### TASK DETAILS
Take the entries that follow and return only the lines from the one with "The image size is (1316, 896)." through the final line, leaving every picture behind.
━━━ EXERCISE INPUTS
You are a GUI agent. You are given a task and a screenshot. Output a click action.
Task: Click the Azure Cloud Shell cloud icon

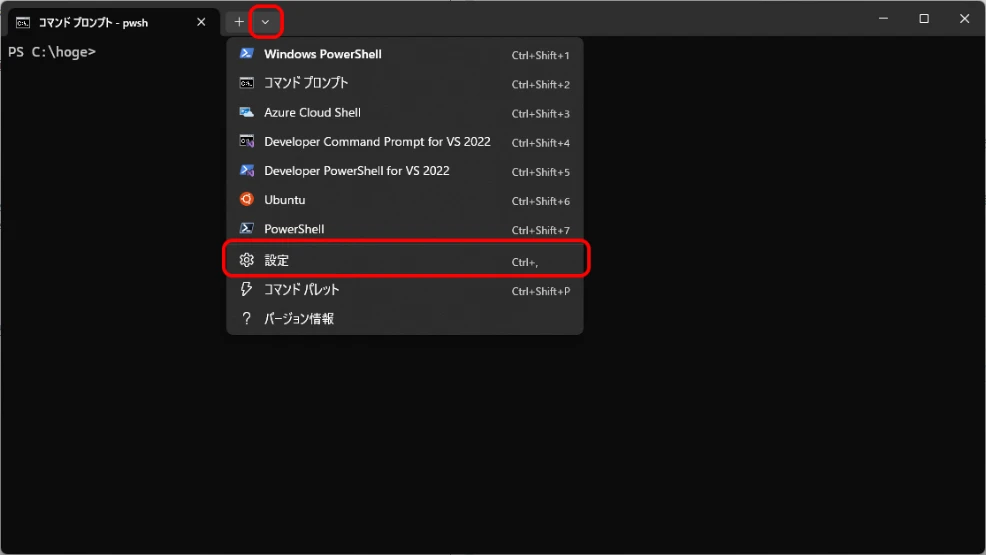point(246,112)

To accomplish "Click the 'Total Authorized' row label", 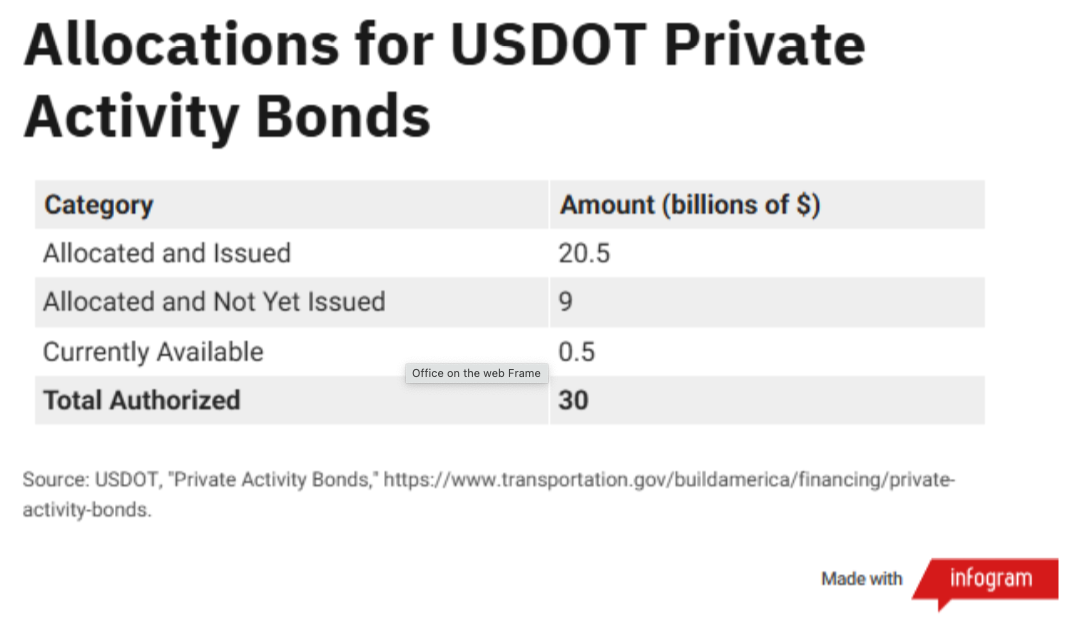I will tap(142, 400).
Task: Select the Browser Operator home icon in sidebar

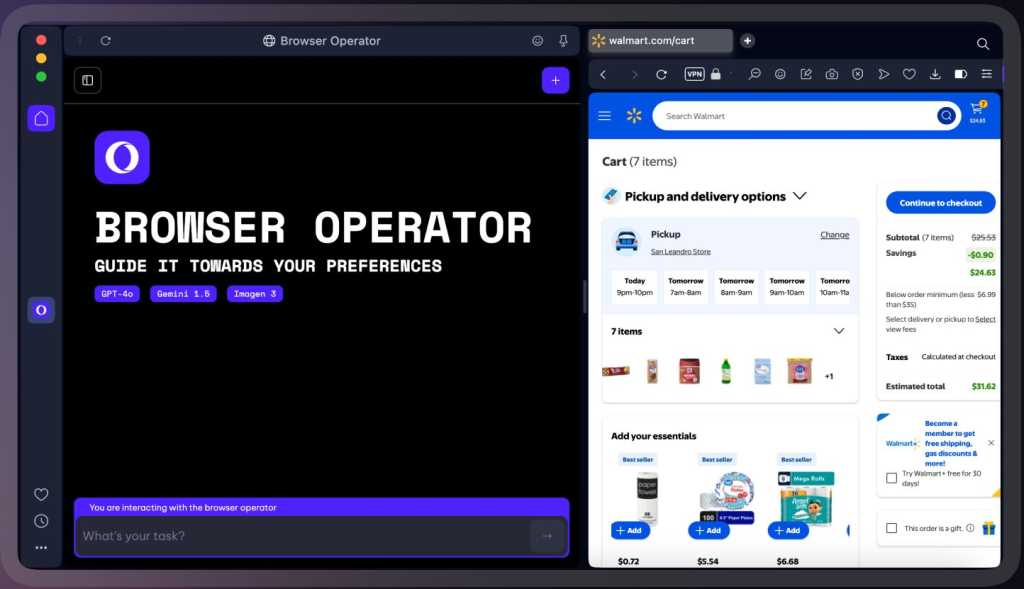Action: 40,118
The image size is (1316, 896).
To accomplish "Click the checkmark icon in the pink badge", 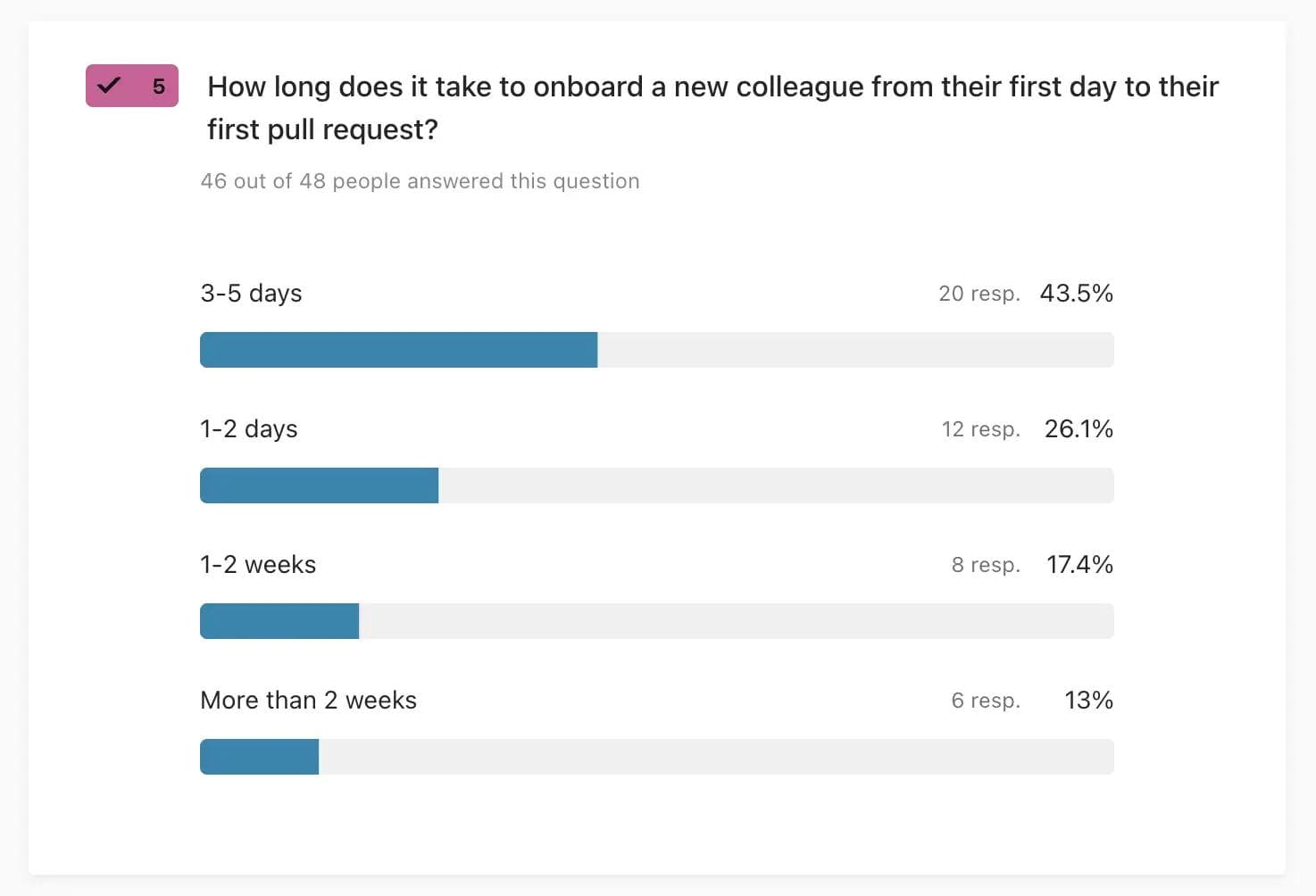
━━━━━━
### SOLUTION FOR THIS PROBLEM
The image size is (1316, 896).
To accomplish "Click the checkmark icon in the pink badge", 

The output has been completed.